INFORMATION SUPPLIED Start Marker

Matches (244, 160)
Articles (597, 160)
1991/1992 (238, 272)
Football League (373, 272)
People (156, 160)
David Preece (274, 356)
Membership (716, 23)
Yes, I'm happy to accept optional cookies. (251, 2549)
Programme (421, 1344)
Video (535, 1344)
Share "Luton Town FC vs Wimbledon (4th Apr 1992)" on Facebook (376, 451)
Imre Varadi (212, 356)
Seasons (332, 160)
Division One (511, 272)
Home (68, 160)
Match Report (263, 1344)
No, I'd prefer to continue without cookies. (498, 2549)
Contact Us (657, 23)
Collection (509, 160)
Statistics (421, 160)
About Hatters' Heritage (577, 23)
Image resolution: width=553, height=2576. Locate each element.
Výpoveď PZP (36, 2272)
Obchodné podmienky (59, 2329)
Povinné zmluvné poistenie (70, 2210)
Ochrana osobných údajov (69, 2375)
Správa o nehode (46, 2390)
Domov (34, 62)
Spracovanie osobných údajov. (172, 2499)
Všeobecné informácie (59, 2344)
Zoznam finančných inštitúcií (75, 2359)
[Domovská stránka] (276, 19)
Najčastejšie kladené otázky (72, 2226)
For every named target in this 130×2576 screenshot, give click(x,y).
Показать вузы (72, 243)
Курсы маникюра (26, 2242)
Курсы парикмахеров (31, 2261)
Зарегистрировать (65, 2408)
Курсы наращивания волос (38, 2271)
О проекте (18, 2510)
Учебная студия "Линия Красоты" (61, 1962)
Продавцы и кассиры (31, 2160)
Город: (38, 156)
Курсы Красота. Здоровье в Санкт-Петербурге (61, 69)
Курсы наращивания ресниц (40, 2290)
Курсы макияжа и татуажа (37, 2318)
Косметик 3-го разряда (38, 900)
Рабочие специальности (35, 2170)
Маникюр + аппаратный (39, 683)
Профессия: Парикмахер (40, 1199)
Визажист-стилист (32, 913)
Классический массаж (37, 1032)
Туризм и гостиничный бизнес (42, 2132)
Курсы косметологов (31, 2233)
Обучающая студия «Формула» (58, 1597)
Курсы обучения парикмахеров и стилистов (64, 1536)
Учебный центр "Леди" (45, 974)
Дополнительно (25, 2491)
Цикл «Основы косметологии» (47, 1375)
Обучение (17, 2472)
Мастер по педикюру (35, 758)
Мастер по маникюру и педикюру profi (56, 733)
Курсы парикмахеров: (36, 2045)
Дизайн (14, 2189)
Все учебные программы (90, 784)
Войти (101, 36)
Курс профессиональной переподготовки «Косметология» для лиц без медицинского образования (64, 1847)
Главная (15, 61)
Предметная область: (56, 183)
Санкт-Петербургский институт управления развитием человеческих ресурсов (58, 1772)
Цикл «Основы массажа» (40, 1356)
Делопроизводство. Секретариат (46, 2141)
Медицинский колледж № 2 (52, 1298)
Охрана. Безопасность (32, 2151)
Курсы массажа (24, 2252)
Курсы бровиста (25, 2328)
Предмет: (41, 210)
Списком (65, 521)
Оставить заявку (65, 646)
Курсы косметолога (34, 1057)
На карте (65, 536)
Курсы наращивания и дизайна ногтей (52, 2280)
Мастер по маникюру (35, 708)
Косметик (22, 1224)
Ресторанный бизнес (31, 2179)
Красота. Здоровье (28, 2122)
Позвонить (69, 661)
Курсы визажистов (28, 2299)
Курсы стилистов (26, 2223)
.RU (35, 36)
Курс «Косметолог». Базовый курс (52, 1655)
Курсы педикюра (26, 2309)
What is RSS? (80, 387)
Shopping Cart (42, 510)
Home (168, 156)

INFORMATION SUPPLIED End Marker

# DIRECTIONS
Copy out the material above in its entirety. Every detail must match.

# WRITTEN RESPONSE
Matches (244, 160)
Articles (597, 160)
1991/1992 (238, 272)
Football League (373, 272)
People (156, 160)
David Preece (274, 356)
Membership (716, 23)
Yes, I'm happy to accept optional cookies. (251, 2549)
Programme (421, 1344)
Video (535, 1344)
Share "Luton Town FC vs Wimbledon (4th Apr 1992)" on Facebook (376, 451)
Imre Varadi (212, 356)
Seasons (332, 160)
Division One (511, 272)
Home (68, 160)
Match Report (263, 1344)
No, I'd prefer to continue without cookies. (498, 2549)
Contact Us (657, 23)
Collection (509, 160)
Statistics (421, 160)
About Hatters' Heritage (577, 23)
Image resolution: width=553, height=2576. Locate each element.
Výpoveď PZP (36, 2272)
Obchodné podmienky (59, 2329)
Povinné zmluvné poistenie (70, 2210)
Ochrana osobných údajov (69, 2375)
Správa o nehode (46, 2390)
Domov (34, 62)
Spracovanie osobných údajov. (172, 2499)
Všeobecné informácie (59, 2344)
Zoznam finančných inštitúcií (75, 2359)
[Domovská stránka] (276, 19)
Najčastejšie kladené otázky (72, 2226)
For every named target in this 130×2576 screenshot, give click(x,y).
Показать вузы (72, 243)
Курсы маникюра (26, 2242)
Курсы парикмахеров (31, 2261)
Зарегистрировать (65, 2408)
Курсы наращивания волос (38, 2271)
О проекте (18, 2510)
Учебная студия "Линия Красоты" (61, 1962)
Продавцы и кассиры (31, 2160)
Город: (38, 156)
Курсы Красота. Здоровье в Санкт-Петербурге (61, 69)
Курсы наращивания ресниц (40, 2290)
Курсы макияжа и татуажа (37, 2318)
Косметик 3-го разряда (38, 900)
Рабочие специальности (35, 2170)
Маникюр + аппаратный (39, 683)
Профессия: Парикмахер (40, 1199)
Визажист-стилист (32, 913)
Классический массаж (37, 1032)
Туризм и гостиничный бизнес (42, 2132)
Курсы косметологов (31, 2233)
Обучающая студия «Формула» (58, 1597)
Курсы обучения парикмахеров и стилистов (64, 1536)
Учебный центр "Леди" (45, 974)
Дополнительно (25, 2491)
Цикл «Основы косметологии» (47, 1375)
Обучение (17, 2472)
Мастер по педикюру (35, 758)
Мастер по маникюру и педикюру profi (56, 733)
Курсы парикмахеров: (36, 2045)
Дизайн (14, 2189)
Все учебные программы (90, 784)
Войти (101, 36)
Курс профессиональной переподготовки «Косметология» для лиц без медицинского образования (64, 1847)
Главная (15, 61)
Предметная область: (56, 183)
Санкт-Петербургский институт управления развитием человеческих ресурсов (58, 1772)
Цикл «Основы массажа» (40, 1356)
Делопроизводство. Секретариат (46, 2141)
Медицинский колледж № 2 (52, 1298)
Охрана. Безопасность (32, 2151)
Курсы массажа (24, 2252)
Курсы бровиста (25, 2328)
Предмет: (41, 210)
Списком (65, 521)
Оставить заявку (65, 646)
Курсы косметолога (34, 1057)
На карте (65, 536)
Курсы наращивания и дизайна ногтей (52, 2280)
Мастер по маникюру (35, 708)
Косметик (22, 1224)
Ресторанный бизнес (31, 2179)
Красота. Здоровье (28, 2122)
Позвонить (69, 661)
Курсы визажистов (28, 2299)
Курсы стилистов (26, 2223)
.RU (35, 36)
Курс «Косметолог». Базовый курс (52, 1655)
Курсы педикюра (26, 2309)
What is RSS? (80, 387)
Shopping Cart (42, 510)
Home (168, 156)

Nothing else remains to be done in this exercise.